[Records from a pointing dataset]
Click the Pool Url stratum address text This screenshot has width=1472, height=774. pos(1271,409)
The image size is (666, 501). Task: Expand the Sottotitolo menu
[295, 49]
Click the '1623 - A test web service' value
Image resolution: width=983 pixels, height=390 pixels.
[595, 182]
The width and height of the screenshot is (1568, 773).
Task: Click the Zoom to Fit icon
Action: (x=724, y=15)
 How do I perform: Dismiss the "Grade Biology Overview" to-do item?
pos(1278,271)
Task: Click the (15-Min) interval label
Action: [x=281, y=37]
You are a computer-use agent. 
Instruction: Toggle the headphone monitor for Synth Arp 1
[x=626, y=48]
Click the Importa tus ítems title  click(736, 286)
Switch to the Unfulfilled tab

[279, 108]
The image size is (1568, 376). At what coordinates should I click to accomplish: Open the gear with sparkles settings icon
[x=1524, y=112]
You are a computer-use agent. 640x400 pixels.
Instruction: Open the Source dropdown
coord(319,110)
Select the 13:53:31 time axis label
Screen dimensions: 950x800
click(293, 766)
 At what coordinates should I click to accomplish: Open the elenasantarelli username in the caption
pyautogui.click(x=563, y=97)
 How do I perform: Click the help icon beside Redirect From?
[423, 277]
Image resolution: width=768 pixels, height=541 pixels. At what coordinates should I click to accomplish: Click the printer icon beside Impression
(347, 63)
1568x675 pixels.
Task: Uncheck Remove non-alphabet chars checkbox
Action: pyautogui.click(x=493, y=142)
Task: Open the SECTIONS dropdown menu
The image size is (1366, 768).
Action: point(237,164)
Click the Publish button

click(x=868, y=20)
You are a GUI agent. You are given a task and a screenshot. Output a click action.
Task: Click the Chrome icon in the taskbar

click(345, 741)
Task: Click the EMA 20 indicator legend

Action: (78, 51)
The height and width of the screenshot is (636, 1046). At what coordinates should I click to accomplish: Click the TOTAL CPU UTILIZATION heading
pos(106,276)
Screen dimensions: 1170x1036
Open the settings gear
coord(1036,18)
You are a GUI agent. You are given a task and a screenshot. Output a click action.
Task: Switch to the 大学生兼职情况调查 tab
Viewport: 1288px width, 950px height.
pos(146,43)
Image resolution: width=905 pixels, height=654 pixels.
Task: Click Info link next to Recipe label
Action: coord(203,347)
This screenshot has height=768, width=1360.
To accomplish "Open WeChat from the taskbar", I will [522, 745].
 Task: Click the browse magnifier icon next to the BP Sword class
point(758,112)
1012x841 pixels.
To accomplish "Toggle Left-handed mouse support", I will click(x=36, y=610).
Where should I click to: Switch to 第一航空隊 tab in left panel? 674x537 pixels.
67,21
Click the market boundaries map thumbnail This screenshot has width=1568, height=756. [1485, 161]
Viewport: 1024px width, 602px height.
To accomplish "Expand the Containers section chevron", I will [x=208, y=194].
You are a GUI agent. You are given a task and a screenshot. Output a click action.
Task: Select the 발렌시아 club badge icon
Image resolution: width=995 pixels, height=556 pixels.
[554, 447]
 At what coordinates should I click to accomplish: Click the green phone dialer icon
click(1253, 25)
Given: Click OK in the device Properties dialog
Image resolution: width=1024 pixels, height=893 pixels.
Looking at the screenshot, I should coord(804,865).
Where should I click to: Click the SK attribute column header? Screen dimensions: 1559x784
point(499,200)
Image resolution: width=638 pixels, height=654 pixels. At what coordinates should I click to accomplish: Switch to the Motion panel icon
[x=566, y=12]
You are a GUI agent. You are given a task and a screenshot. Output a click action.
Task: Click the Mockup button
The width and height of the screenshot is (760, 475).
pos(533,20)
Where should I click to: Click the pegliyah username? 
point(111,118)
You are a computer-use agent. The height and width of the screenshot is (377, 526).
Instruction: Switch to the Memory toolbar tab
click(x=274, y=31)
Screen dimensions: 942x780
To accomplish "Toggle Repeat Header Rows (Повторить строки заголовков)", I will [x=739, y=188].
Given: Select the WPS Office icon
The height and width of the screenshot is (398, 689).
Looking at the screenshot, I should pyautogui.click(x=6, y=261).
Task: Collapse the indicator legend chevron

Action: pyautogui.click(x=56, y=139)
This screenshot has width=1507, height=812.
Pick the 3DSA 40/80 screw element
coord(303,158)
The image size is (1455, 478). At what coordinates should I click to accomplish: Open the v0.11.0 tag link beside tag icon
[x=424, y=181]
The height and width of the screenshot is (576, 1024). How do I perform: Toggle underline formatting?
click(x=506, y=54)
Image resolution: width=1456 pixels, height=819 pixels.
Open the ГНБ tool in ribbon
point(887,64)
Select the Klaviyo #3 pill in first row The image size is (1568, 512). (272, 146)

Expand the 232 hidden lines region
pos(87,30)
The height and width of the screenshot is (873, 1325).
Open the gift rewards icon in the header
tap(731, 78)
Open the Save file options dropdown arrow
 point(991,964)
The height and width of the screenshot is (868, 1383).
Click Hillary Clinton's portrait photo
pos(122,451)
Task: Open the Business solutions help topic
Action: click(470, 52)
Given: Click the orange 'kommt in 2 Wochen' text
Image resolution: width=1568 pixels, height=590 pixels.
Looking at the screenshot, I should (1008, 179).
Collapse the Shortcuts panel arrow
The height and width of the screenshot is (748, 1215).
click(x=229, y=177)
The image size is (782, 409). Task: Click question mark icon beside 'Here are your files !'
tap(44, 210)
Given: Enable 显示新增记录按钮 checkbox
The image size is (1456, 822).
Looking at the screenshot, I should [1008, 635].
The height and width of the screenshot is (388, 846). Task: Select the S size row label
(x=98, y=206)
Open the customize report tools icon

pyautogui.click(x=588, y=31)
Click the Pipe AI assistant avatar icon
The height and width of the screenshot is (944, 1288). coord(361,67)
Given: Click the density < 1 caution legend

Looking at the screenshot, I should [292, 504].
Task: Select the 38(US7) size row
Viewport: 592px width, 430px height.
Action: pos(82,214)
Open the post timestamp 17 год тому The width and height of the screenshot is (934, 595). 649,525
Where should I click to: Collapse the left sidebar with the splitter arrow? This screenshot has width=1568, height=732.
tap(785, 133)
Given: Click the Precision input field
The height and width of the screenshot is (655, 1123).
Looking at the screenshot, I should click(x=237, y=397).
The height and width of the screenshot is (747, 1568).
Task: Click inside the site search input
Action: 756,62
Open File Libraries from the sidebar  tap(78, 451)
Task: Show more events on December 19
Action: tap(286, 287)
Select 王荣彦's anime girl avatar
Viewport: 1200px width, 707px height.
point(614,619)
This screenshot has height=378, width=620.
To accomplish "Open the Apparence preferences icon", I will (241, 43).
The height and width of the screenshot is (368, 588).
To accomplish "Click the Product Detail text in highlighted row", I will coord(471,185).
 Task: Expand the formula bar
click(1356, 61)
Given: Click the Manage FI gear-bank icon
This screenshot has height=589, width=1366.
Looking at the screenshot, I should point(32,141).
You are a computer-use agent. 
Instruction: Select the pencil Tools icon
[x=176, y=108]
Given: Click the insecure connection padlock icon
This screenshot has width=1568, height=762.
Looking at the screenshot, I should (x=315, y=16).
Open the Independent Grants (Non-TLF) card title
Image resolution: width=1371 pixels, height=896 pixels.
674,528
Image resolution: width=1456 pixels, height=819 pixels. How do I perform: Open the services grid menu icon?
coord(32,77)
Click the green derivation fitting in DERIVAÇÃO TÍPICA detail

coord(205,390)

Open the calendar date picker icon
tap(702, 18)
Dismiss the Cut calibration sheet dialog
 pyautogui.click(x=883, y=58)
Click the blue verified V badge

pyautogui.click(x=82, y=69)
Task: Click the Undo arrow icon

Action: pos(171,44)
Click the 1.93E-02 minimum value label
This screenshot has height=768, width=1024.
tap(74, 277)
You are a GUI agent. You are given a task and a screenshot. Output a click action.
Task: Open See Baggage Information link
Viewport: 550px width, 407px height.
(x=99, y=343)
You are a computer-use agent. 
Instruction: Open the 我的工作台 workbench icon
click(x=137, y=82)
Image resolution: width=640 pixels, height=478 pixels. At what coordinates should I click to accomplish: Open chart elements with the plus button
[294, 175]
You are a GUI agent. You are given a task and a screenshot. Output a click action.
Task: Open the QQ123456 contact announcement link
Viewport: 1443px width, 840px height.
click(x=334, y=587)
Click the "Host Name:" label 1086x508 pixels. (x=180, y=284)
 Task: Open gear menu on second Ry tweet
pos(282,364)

### Given request
Reproduce verbatim the lines of the records from the line containing "The image size is (782, 409)." through the line containing "(x=98, y=206)", including both of those lines.

### Result of this exercise
The image size is (782, 409). Task: Click question mark icon beside 'Here are your files !'
tap(44, 210)
Given: Enable 显示新增记录按钮 checkbox
The image size is (1456, 822).
Looking at the screenshot, I should [1008, 635].
The height and width of the screenshot is (388, 846). Task: Select the S size row label
(x=98, y=206)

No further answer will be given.